英国の外交政策の基礎が、この6カ月間の出来事によって崩されてしまった。国民投票による欧州連合(EU)離脱決定と、米大統領選でのドナルド・トランプ氏の予想外の勝利だ。英米の「特別な関係」について語られていたのが、動きの読めない同盟国と協力できるのかという混乱に一変してしまった。
メイ首相は、英国独立党(UKIP)のファラージュ暫定党首がトランプ氏と会談し、つかの間の注目を浴びるのを見せつけられた。だが、失望するのは早すぎる。トランプ氏の勝利はリスクとともに好機も意味している。
オバマ米大統領がEUを離脱すれば貿易交渉で英国は「列の後ろに並ぶことになる」と警告したのに対し、トランプ氏は新たな通商関係を取り持つと言い立てている。これはトランプ氏が独断で決められるものではなく議会も発言権を持つが、それでも今後のためにとっておくべきカードだ。
現時点でメイ氏が優先しなければならないのはEUとの自由貿易協定、あるいは2年間の離脱交渉完了後の移行措置に関する交渉だ。EUをあからさまに軽蔑するトランプ氏と性急に歩調を合わせれば、欧州に対する英国の真意を極めて疑いやすくなっているEUの同盟国を離反させる恐れがある。英国経済を守るうえで、可能な限り緊密なEUとの関係が必要だ。
もう一つの未知数は、トランプ氏が外交政策をどう運営するかだ。選挙中の過激な発言よりは軟化するだろう。だが、英国との関係はトランプ氏の優先課題と戦略によって決まる。対ロシア関係、イランとの核合意、北大西洋条約機構(NATO)に対するトランプ氏の捉え方は英国の国益と相いれない。リークされた米政府からの公電が示すように、英外務省はトランプ氏を従来路線寄りに動かそうと考えているが、助言を受け入れるという前提は浅はかだろう。相手が外国人ではなおさらだ。

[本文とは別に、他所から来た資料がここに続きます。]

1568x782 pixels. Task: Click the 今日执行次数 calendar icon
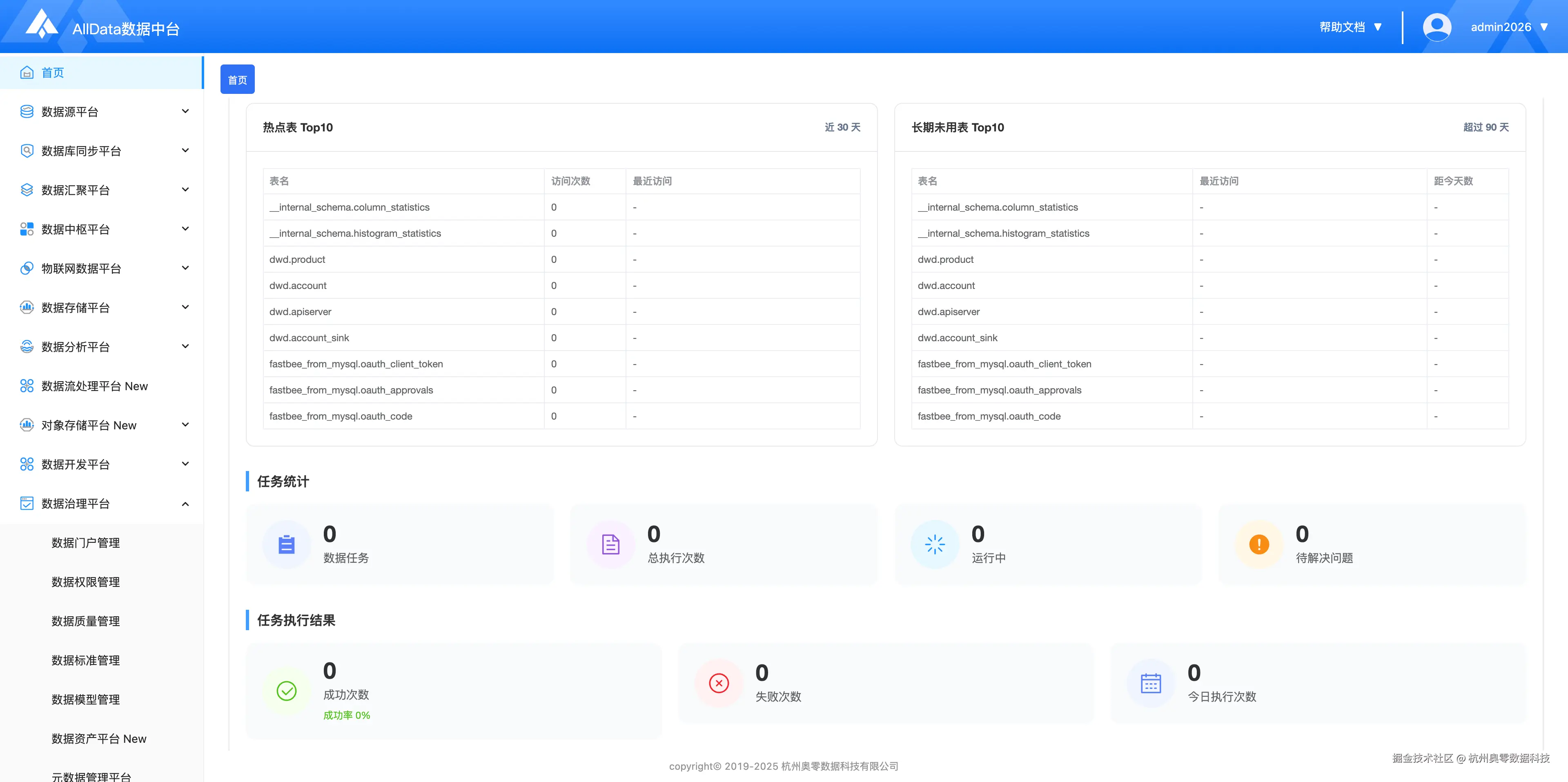(x=1150, y=683)
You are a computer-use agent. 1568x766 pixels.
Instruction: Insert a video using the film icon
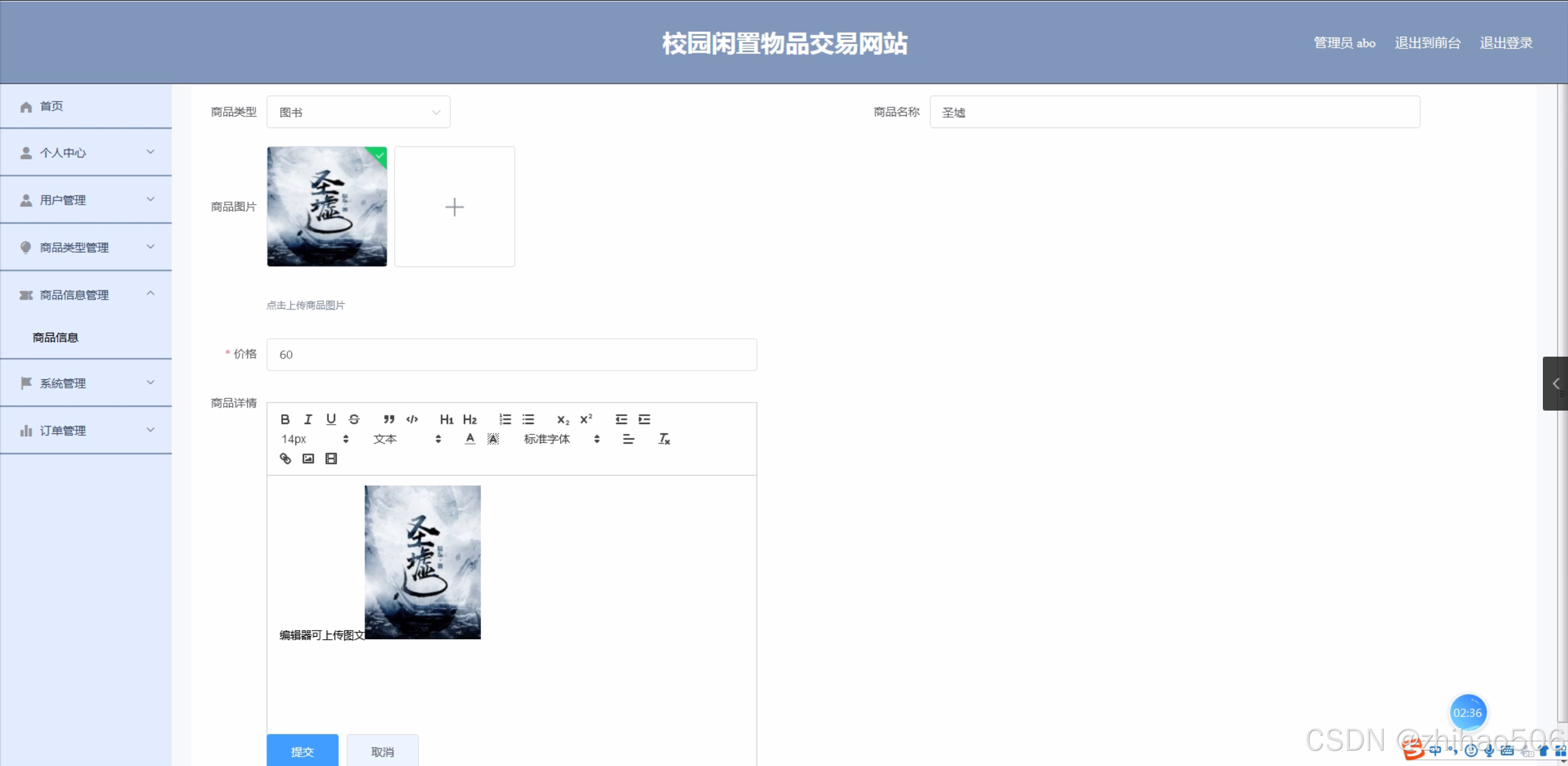coord(331,458)
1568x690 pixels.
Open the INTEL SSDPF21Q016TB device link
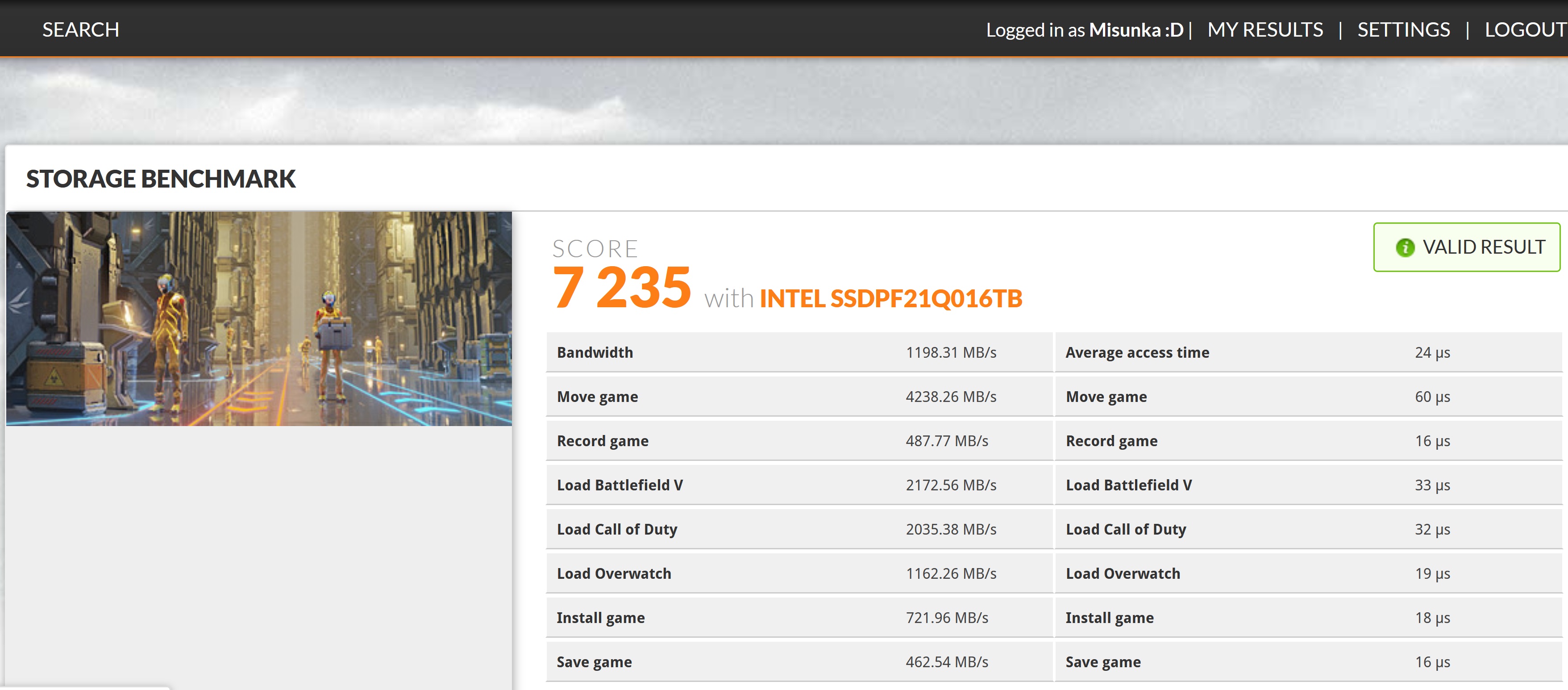[890, 298]
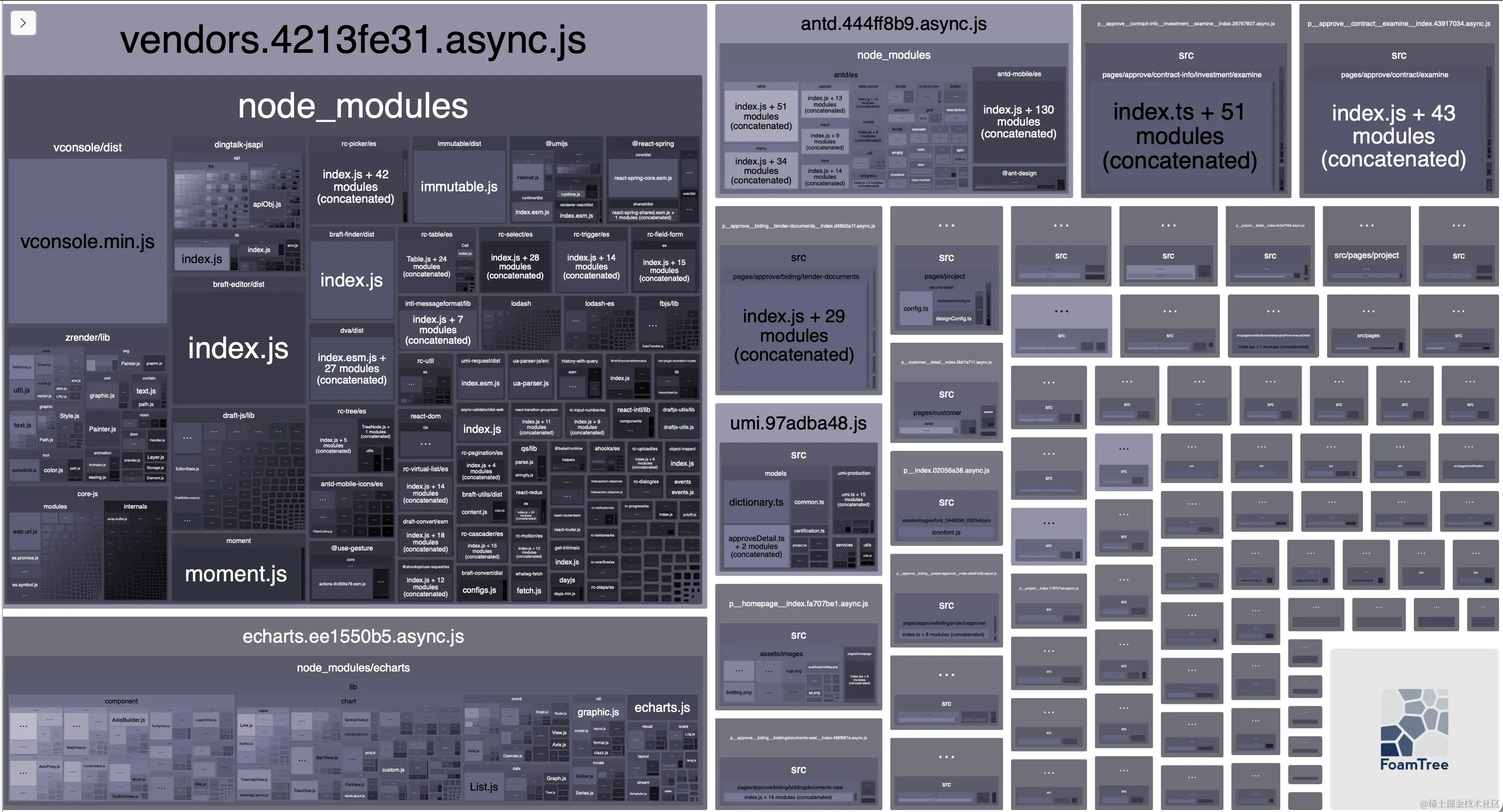Click the List.js block in echarts

[484, 786]
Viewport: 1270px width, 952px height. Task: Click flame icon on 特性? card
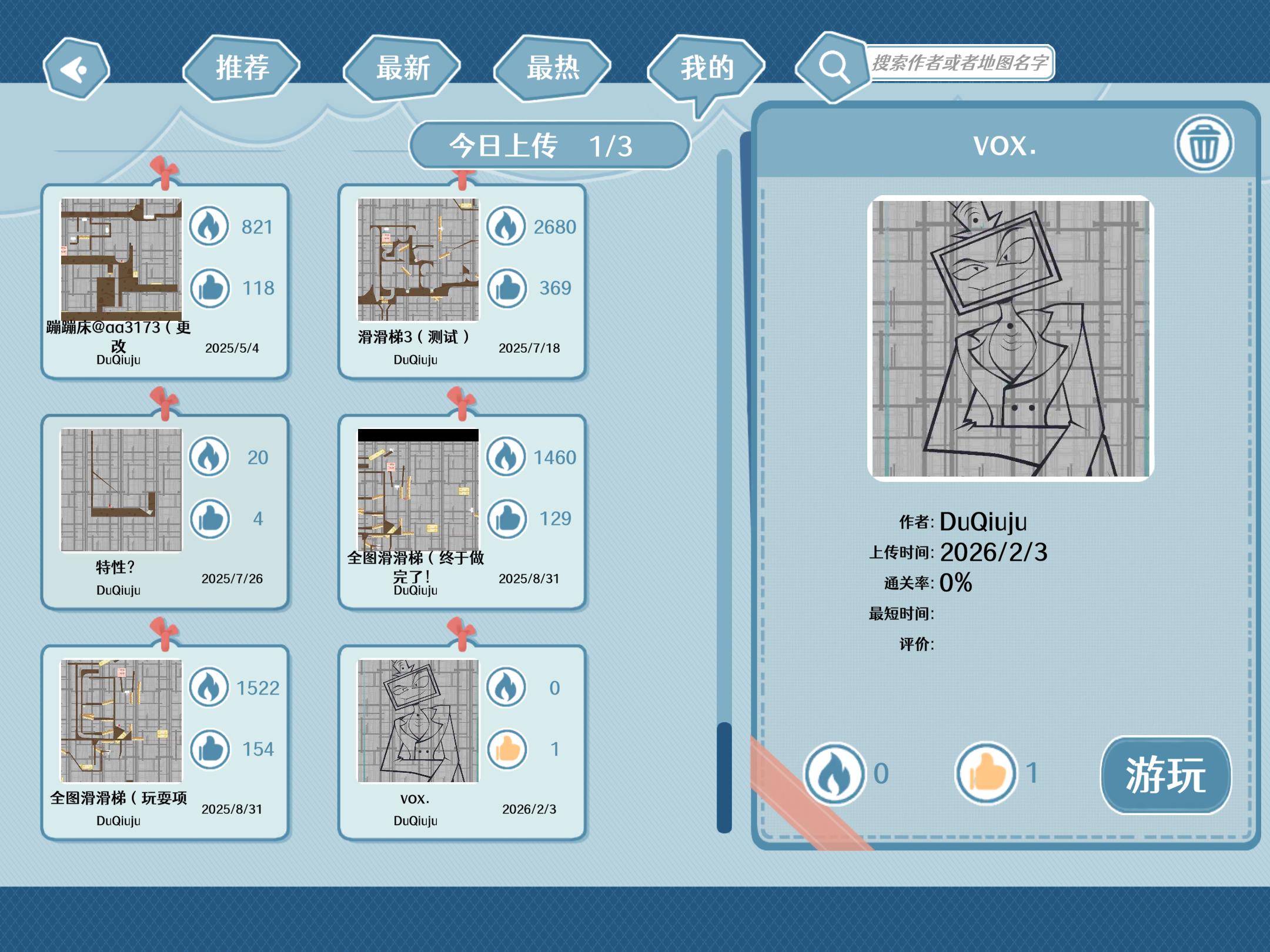coord(209,457)
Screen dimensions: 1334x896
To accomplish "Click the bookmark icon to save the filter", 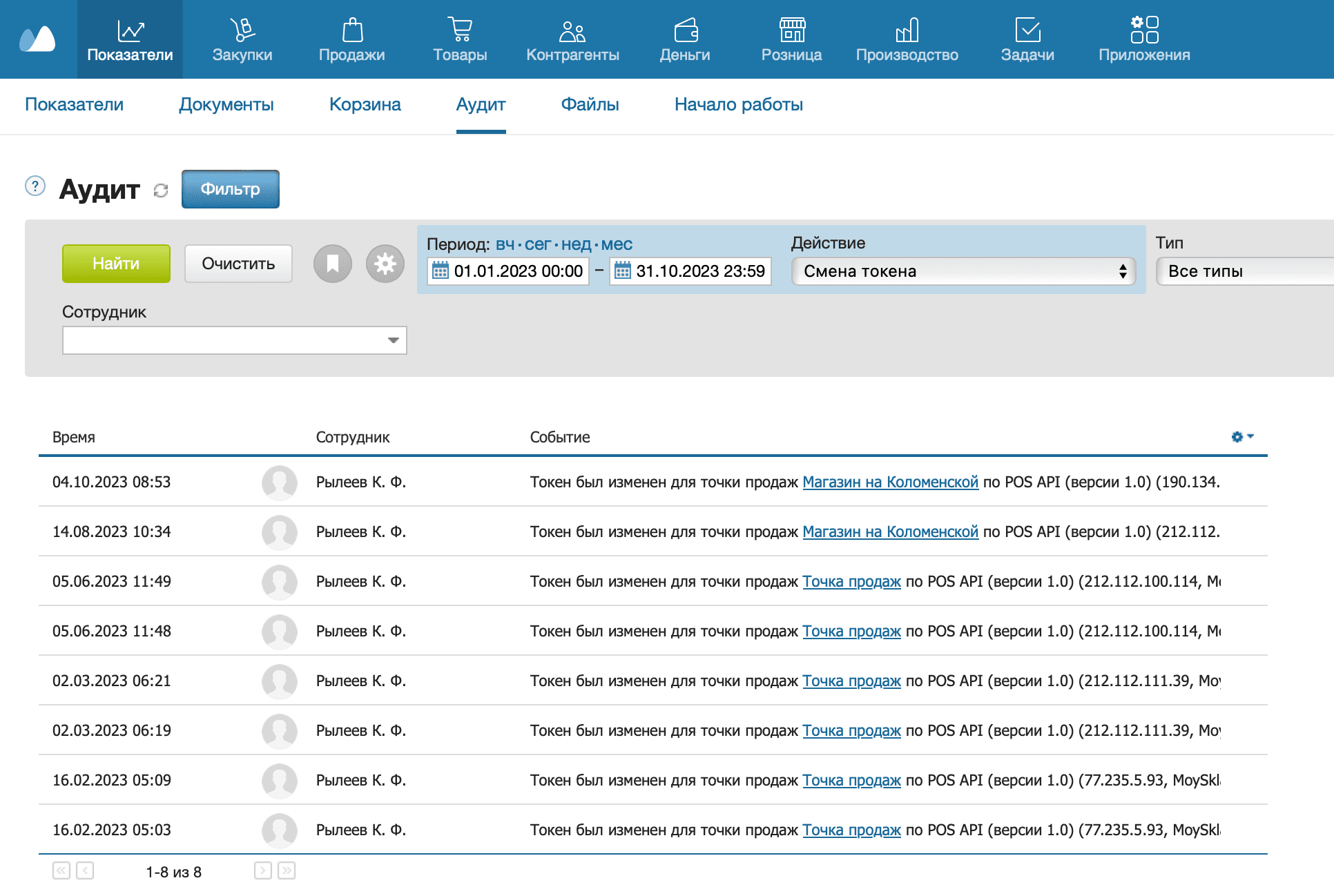I will click(x=333, y=264).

メイ首相は、さしあたり中間の道を探ろうとしている。メイ氏は14日、初の外交政策演説で、英国が自由主義とグローバル化を断固として守ることに変わりはないが、EU離脱決定とトランプ氏の勝利を受けて「状況に適応し、思考を進化させる」必要があると述べた。妥当な論だが、そのためには欧米に広がるグローバル化の反動を制御する巧みな外交が求められる。12月のイタリア国民投票、来年の仏独の選挙によって危険はさらに増す恐れがある。ナショナリズムの亡霊が欧州大陸につきまとっている。
■大統領就任後の行動で評価されるべき
メイ氏は、米国との特別な関係が常に共通の利益だけでなく共通の価値観にも立脚してきたことを肝に銘ずるべきだ。1945年以降の全ての米政権にとって、同盟国としての英国の重要性は欧州で英国が果たす役割の大きさとおおむね比例してきた。米国の外交政策に対する支持のまとめあげ、米国の価値観との一体化、米国の経済的利益のための経路としての役割だ。トランプ氏もEU離脱も、それを変えはしない。
トランプ氏は、その粗野な発言だけでなく大統領就任後の行動で評価されるべきだ。大統領選勝利後、トランプ氏はいくつかの面で極端な立場から退く姿勢を見せている。それをさらに続けて旧来の同盟国を尊重するなら、英国は重要な役割を持つことになる。
トランプ氏は付き合いやすいパートナーではない。おそらく内政でも外交政策でも、自由と民主主義の価値観を守る英国政府に悪影響が及ぶ決定を下すだろう。国家に永遠の友や同盟国はなく、あるのは永遠の国益だけだというパーマストン卿の名言は、もはや事足りない。英国の価値観も問題になるのだ。